Between Isaiah and Job Octavio Paz

This essay was published twenty months after Paz's first essay on Solzhenitsyn, included in PNR 1. It ex-tends some of the arguments advanced in that piece and distinguishes between Solzhenitsyn the witness and Solzhenitsyn the social theorist.

SOME WRITERS and journalists, in Mexico and elsewhere in America and Europe, have criticized with a certain harshness things-some of them admittedly far of the mark-that Solzhenitsyn has said in recent months. The tone of these recriminations, ranging from the vindictive to the relieved 'I told you so', is that of the man who has had a weight lifted from his shoulders: 'Ah, that explains it all, Solzhenitsyn is a reactionary . . .' This attitude is another indication that the attacks against the revelations about the totalitarian soviet system which the writer has made were accepted à contre coeur by many western and Latin American intellectuals.
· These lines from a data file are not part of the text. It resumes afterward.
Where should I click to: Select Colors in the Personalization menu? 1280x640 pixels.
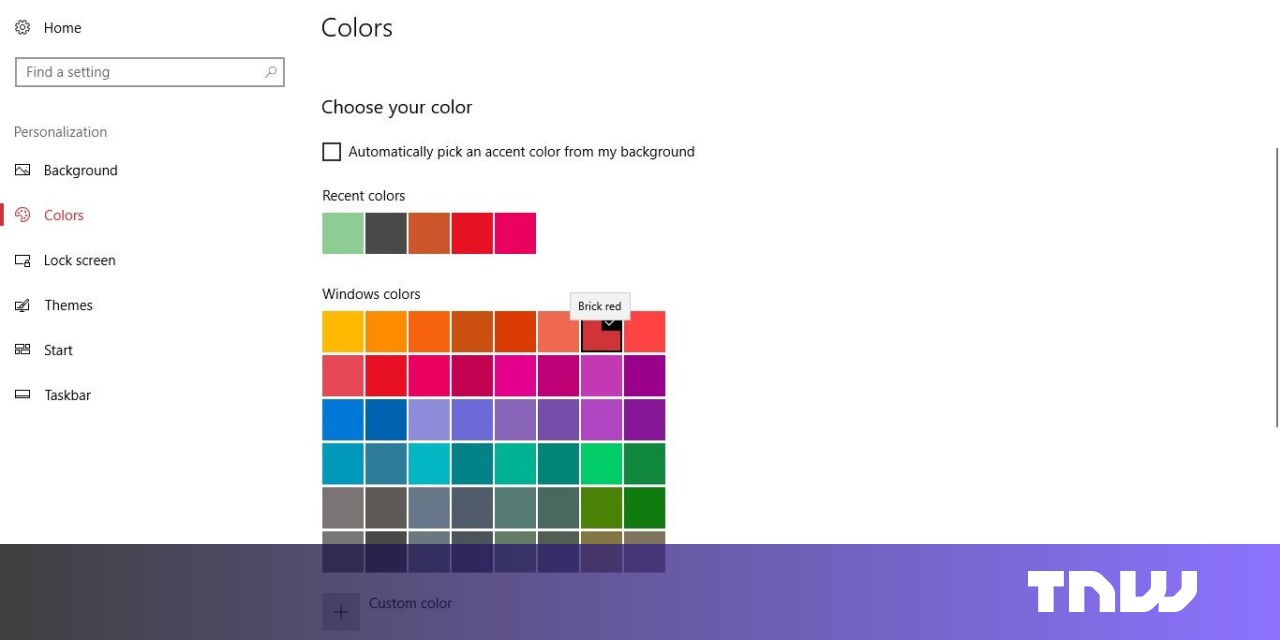64,215
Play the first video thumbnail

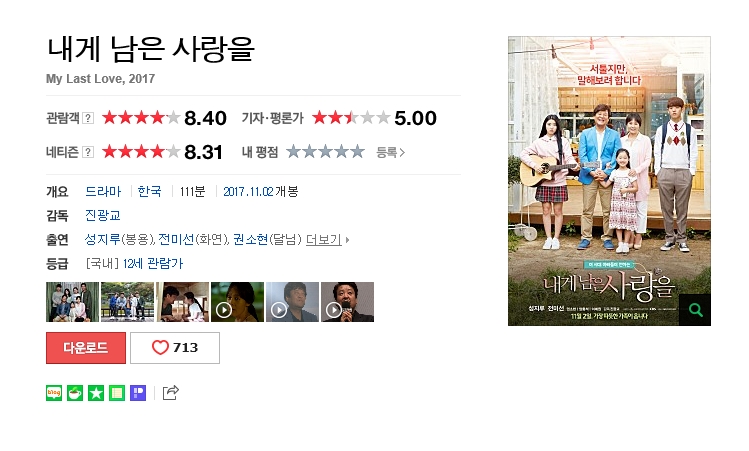(x=237, y=302)
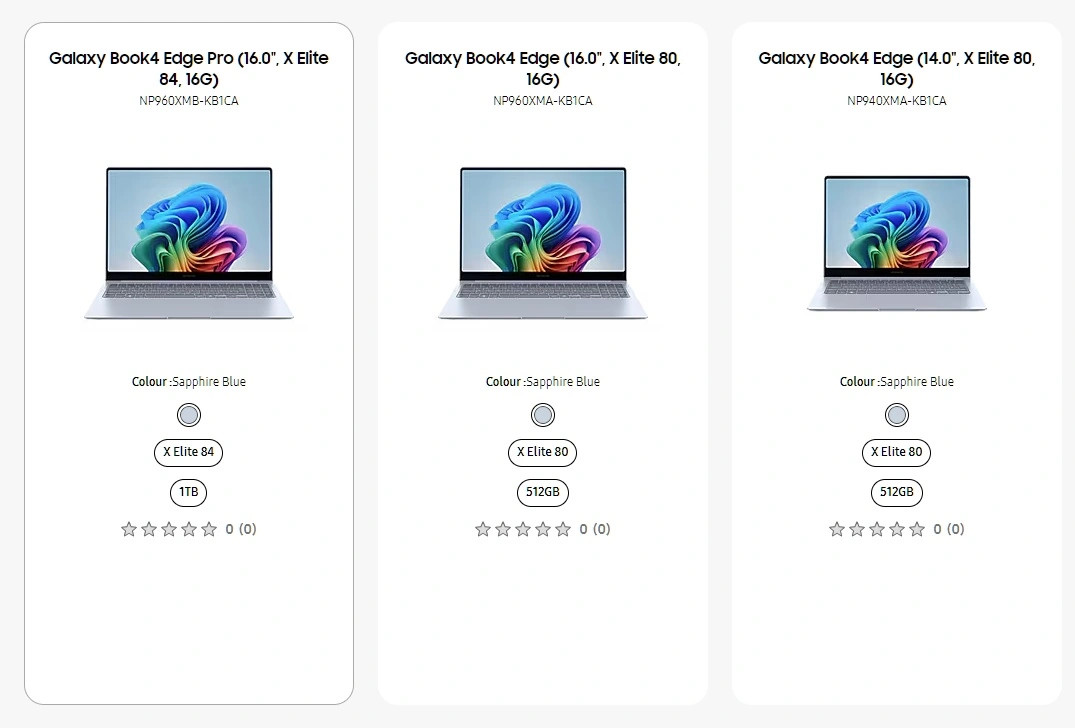Click the fifth rating star on 14.0" Book4 Edge
The width and height of the screenshot is (1075, 728).
coord(917,529)
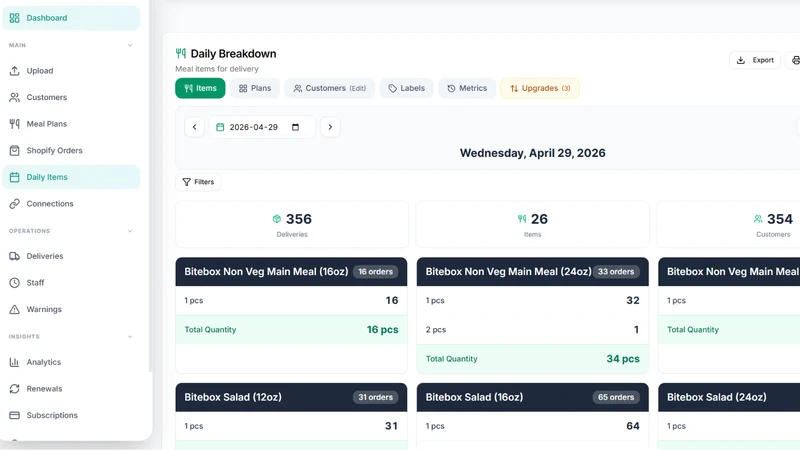Open Connections link icon in sidebar
This screenshot has height=450, width=800.
[x=14, y=204]
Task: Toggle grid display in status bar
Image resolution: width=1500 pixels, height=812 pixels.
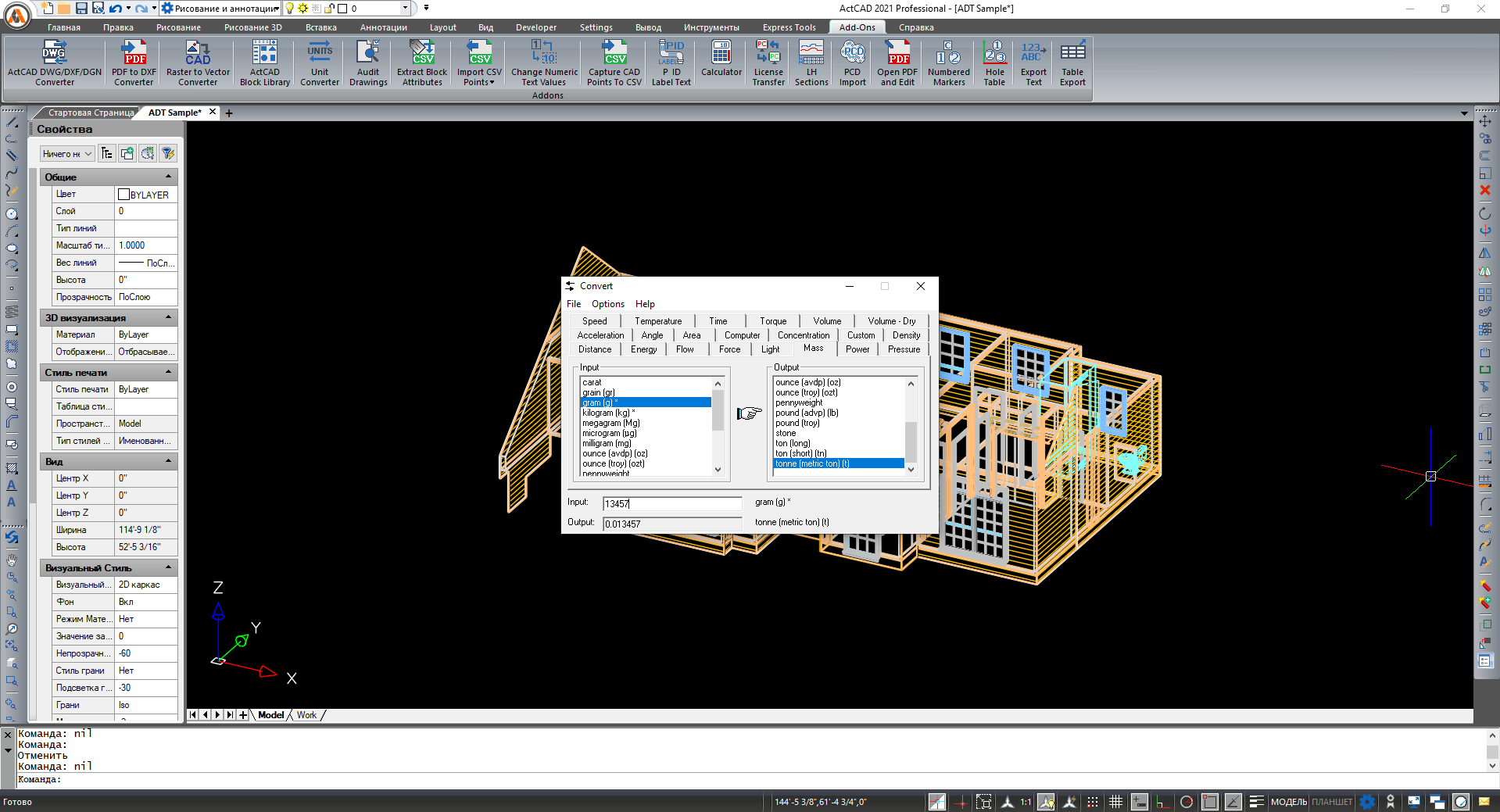Action: pos(1115,802)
It's hardly surprising: the Bolshevik myth, the faith in the essential purity and good will of the Soviet Union, above and beyond its failures and errors, is a superstition not easily eradicated. The ancient theological distinction between substance and accident continues to serve our century's believers with the same efficacity that it did in the Middle Ages: the substance is Marxist-Leninism and the accident is Stalinism. That's why, when Solzhenitsyn's early books were published, the brilliant, casuistical Lukács tried to turn their author into a 'socialist realist', that is, a dissident within the Church. But Solzhenitsyn's emergence-not only his, but the appearance of ...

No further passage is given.